Photo courtesy Mahjabeen Somji
It’s 8:07 a.m. and I’ve already snoozed my alarm five times. It takes a lot to get me to wake up in the morning. But I’m up and dressed in my favourite pair of skinny jeans and a white blouse. “It’s too tight,” I think to myself.
So I put on a hot pink top I bought from H&M last week instead. I think normal people would wear it as a dress though. Not to say I’m abnormal. I just do something that no other person in my program year does in the morning: I wear a hijab.
When I entered J-school in 2009, I was the only person from all four years to cover my head; at least I think I was. But I was proud. My hijab defined me. I stood out from the crowd and I liked that. I started wearing the hijab in Grade 12. At a time when most children turn rebellious, I turned towards my religion. I was always a religious person, but never found it necessary to wear a scarf on my head to prove my faith. Besides, I wanted to be a TV reporter. And no media organization would hire me with ‘that’ on my head, would they? It wasn’t until I attended a camp in Iran in the summer of 2008 that I realized the importance of what my religion was telling me to do.

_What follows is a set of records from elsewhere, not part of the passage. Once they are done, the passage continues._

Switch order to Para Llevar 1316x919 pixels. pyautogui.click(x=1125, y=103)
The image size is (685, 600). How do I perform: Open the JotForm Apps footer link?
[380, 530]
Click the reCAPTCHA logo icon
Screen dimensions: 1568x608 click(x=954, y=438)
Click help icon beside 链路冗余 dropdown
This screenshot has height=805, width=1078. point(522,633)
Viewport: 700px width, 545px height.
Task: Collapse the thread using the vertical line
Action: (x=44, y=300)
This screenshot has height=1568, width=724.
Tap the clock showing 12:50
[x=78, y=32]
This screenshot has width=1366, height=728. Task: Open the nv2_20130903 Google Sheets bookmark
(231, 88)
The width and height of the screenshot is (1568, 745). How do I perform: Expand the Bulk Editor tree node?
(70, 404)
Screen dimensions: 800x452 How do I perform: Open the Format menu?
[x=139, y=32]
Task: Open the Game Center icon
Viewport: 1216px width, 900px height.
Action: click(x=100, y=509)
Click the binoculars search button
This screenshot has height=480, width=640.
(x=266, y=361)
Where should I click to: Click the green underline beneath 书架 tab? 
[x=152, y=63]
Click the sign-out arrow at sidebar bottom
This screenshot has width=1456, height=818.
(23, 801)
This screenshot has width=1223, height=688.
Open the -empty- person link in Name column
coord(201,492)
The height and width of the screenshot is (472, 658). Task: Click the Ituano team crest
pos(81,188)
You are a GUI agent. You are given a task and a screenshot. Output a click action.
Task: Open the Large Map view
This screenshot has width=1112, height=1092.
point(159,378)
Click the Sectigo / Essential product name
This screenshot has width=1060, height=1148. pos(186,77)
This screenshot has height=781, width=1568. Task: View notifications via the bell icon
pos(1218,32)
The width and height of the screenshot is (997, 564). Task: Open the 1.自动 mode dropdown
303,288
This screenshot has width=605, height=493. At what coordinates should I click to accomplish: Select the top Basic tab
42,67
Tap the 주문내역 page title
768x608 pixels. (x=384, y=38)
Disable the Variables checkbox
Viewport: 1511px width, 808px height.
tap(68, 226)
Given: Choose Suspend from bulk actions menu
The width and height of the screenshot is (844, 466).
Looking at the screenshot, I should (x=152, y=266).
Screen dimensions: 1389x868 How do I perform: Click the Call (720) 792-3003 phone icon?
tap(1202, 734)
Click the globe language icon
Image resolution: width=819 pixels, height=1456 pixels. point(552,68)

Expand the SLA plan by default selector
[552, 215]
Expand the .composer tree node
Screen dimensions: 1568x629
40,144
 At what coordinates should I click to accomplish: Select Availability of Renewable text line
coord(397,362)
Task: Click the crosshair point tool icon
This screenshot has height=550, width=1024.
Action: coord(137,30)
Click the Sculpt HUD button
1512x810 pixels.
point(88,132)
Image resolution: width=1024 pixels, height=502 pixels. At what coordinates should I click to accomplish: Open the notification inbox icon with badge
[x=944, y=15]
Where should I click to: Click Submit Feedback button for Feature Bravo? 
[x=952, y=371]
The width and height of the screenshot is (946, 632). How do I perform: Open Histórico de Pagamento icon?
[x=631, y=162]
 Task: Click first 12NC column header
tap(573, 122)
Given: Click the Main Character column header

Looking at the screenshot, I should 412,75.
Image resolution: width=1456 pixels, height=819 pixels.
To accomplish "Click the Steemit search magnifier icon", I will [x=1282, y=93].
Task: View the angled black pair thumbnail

I learned that the hijab is not a sign of oppression, but rather a call to liberation. I gave it much thought that summer. I felt the need to choose between my religion and my career. The thought of having to make that choice made me uncomfortable though. I was worried that the identity I was about to fully embrace might get in the way of my passion for journalism. But I was adamant. If my freedom of expression and religion would limit me from my career, then what’s the point of becoming a journalist? I wanted to tell the truth, and be the voice of diversity. But if I was afraid to show my true self, then becoming a journalist is meaningless. So I put the hijab on that summer thinking that being adamant is what being a journalist is all about. All I knew is that I would have to fight and I would have to prove myself worthy.
I’ve received great instruction throughout my four years in the program. I’ve been trained in all areas of journalism, which only confirms that my first love is still TV. Over the course of my time at Ryerson, I’ve always been caught in this one particular dilemma — besides the obvious, the ones about the scarf colours that I should wear for TV broadcasts. I always thought others would find it a little weird for me to report on issues such as the Taliban, terrorism and Islamophobia. I obviously don’t support terrorism, and believe that these people use the name of religion to do bad things. But as a woman in hijab and reporting on issues of the sort, I still worry about how an audience would interpret my reporting. Would my reporting help end Islamophobia? Would I be respected? Or would people not take the news I report seriously?
I think the media needs a new voice, and that it needs multiculturalism and diversity. And the only way that can happen is when newsrooms take chances. I must have asked all my instructors at Ryerson if they thought I could be a TV reporter with my hijab. And it was always the same reply. “Well, it could go either way,” they would say.
Either my employers will love the fact that I bring diversity into their newsrooms, or they won't. I’m still unsure of my job prospects in the field. One thing is for sure; if someone is going to claim the title of the first hijabi reporter on Canadian television, it’s going to be me.